AP classes in science, math, computer science, and world languages will continue as usual. Guided by CA’s academic leadership, these departments will spend the next two years engaged in a structured and intentional process to evaluate the role of AP, in addition to mapping student growth and mastery. It’s too soon to say where each department will land based on their needs and assessment. Some may keep AP; others may phase out AP over time while phasing in ASR. CA will continue to offer weighted grades for all current and future AP and ASR courses, signaling clearly that both AP and ASR are college-level courses.
A growing movement
“Moving away from AP is not radical,” says Head of School Dr. Mike Davis. “It’s been in process in independent schools on the East and West Coasts for the last 15 to 20 years.” Historically, CA’s AP program has been small, offering just 15 out of 38 possible classes. “The beauty of an independent school like CA is that we’re not tied to an outside curriculum. We can do more.”
“ASR will allow CA to provide rigorous classes that reflect both the interests and the expertise of faculty, while giving students freedom to explore their intellectual passions,” Davis continues, adding that 87 percent of the CA Upper School faculty have master’s and/or doctoral degrees.

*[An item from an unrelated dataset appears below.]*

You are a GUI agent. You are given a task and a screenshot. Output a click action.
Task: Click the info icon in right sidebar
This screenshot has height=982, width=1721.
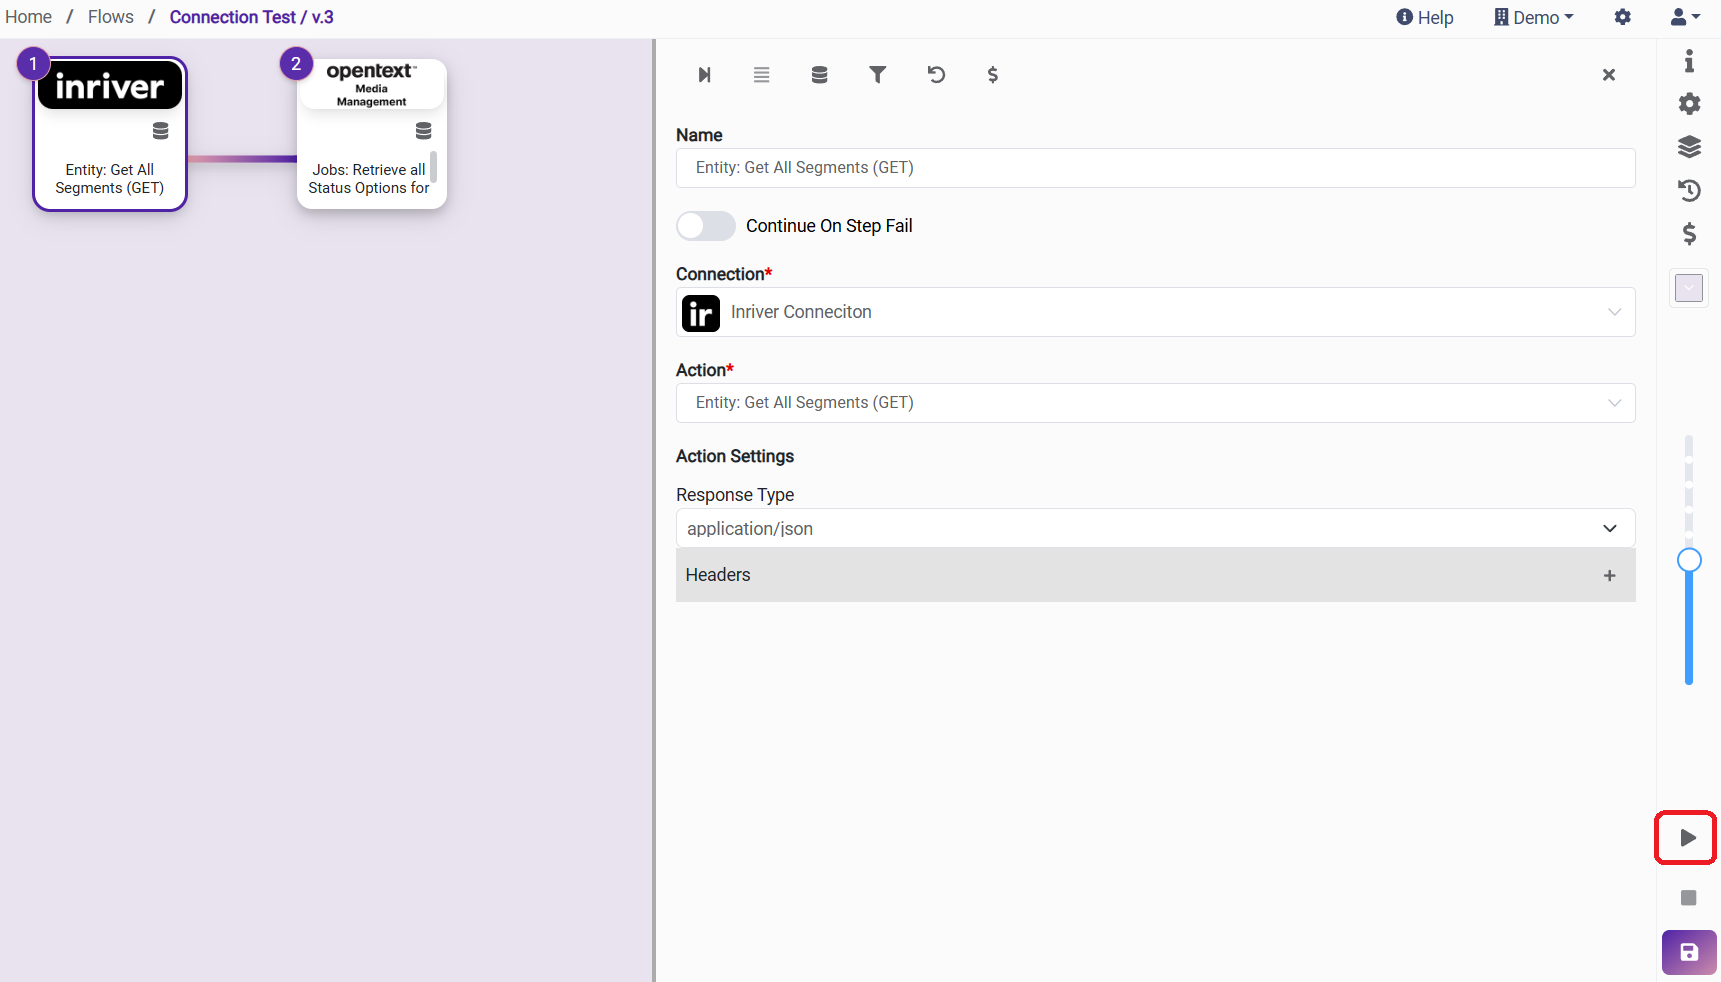(x=1689, y=61)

“These classes and experiences will actually make our kids more distinctive,” Davis notes. “College admissions officers recognize and appreciate the quality and depth of CA’s Upper School curriculum.”
Sonia Arora ’01, Director of College Counseling and Upper School Strategic Initiatives, says that the 170-plus college admissions officers who visit campus every fall are eager to talk in person about CA’s program and to meet students.
“When colleges evaluate applicants, they want to know how students chose to challenge themselves in different areas and how their stories unfolded,” she says. “And they want to see demonstrations of their passions and learning. It’s easy to count AP classes on a transcript; but students who can talk about their intellectual engagement and ways they extend their learning—sometimes into the community or the world—are far more rare.”
CA’s Academic Affairs Committee will guide continued innovation in the coming years. This group—comprising the Head of School, Upper School Principal, Director of College Counseling and Upper School Strategic Initiatives, department chairs, Director of Inclusivity, and faculty members—is committed to building on CA’s legacy of preparing students to flourish here and beyond.